Studio album by Viktor Lazlo
- Released: 1987
- Genre: Pop, Pop jazz
- Label: Polydor, PolyGram
- Producer: Lou Deprijck

Viktor Lazlo chronology
| She (1985) | Viktor Lazlo (1987) | Hot & Soul (1989) |

= Viktor Lazlo (album) =

Viktor Lazlo is the self-titled second studio album by French-Belgian singer Viktor Lazlo.

Belgium was responsible to host the Eurovision Song Contest after Sandra Kim had won in 1986 with her song J'aime la vie. Lazlo was asked to host the event as she is fluent in several languages and thus her self-titled album became very successful all over Europe, entering the Top 20 album charts in Holland, Germany, Austria and Switzerland. It spent 19 weeks on the German album charts.

The first single off the album was Breathless, which was co-written by Lazlo herself and features backing vocals by James Ingram and Bunny DeBarge. An official video was shot for the song and she also performed it at the beginning of the Eurovision Song Contest in 1987. The song reached No. 7 on the Belgian single charts.
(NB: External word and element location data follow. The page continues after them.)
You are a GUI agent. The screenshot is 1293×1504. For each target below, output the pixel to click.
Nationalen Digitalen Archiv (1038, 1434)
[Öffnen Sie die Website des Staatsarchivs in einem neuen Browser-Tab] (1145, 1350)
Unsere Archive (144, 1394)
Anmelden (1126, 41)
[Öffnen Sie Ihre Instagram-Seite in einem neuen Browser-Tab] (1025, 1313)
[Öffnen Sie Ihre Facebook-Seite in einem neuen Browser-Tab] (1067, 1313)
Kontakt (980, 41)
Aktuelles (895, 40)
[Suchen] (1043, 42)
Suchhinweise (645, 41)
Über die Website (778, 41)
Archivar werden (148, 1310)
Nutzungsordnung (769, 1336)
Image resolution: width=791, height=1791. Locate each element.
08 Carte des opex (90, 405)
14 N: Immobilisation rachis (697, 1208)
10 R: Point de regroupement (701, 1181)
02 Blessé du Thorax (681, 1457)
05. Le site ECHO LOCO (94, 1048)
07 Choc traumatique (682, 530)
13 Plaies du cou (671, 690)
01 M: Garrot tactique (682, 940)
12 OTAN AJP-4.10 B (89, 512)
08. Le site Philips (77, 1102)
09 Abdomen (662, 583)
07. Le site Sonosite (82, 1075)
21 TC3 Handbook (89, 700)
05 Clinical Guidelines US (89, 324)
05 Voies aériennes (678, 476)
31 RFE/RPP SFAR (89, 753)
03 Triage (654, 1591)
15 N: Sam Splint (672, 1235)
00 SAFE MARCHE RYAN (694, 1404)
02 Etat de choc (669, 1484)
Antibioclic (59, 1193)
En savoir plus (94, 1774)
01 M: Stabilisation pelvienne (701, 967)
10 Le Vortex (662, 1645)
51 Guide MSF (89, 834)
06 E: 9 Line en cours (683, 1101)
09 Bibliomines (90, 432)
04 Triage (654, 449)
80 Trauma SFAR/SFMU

The songs Take Me and You Are My Man were also released as singles.

==Track listing==

| No. | Title | Writer(s) | Length |
|---|---|---|---|
| 1. | "Breathless" | Phil Allaert, Viktor Lazlo | 3:38 |
| 2. | "You Are My Man" | Evert Verhees, Patricia Maessen | 3:28 |
| 3. | "Take Me" | David Gistelinck, Pierre Van Dormael | 5:21 |
| 4. | "Moonlight Parade" | Guybert Cadiere, Viktor Lazlo | 4:16 |
| 5. | "Hey Baby, Cool!" (with the Count Basie Orchestra) | David Gistelinck, Pierre Van Dormael | 3:33 |
| 6. | "The Wizard's Call" | Ralph Benatar, Viktor Lazlo | 4:22 |
| 7. | "Rendez-Vous" | Nicolas Fiszman, Viktor Lazlo | 4:20 |
| 8. | "In Your Arms" | Jan Meeuwis, Raphaël Schillebeeckx | 4:11 |
| 9. | "Peter" | Evert Verhees, Patricia Maessen | 4:35 |
| 10. | "Champagne And Wine" | Danny Delaet, Silver van Holme | 2:42 |

===Bonus Tracks===
The song Don't Say No, which was also the B-side for the single Breathless, is bonus track available on the CD version only. Another bonus track on the CD is called Miracles.

==Charts==

===Album===

| Chart | Peak position |
|---|---|
| German Albums Chart | 20 |
| Swiss Albums Chart | 17 |
| Austrian Albums Chart | 16 |
| Dutch Albums Chart | 16 |

===Single releases===

| Year | Single | BE | NL |
|---|---|---|---|
| 1987 | Breathless | 7 | 33 |

==Certifications==

| Region | Certification | Certified units/sales |
| Belgium (BRMA) | Gold | 25,000^{*} |
^{*} Sales figures based on certification alone.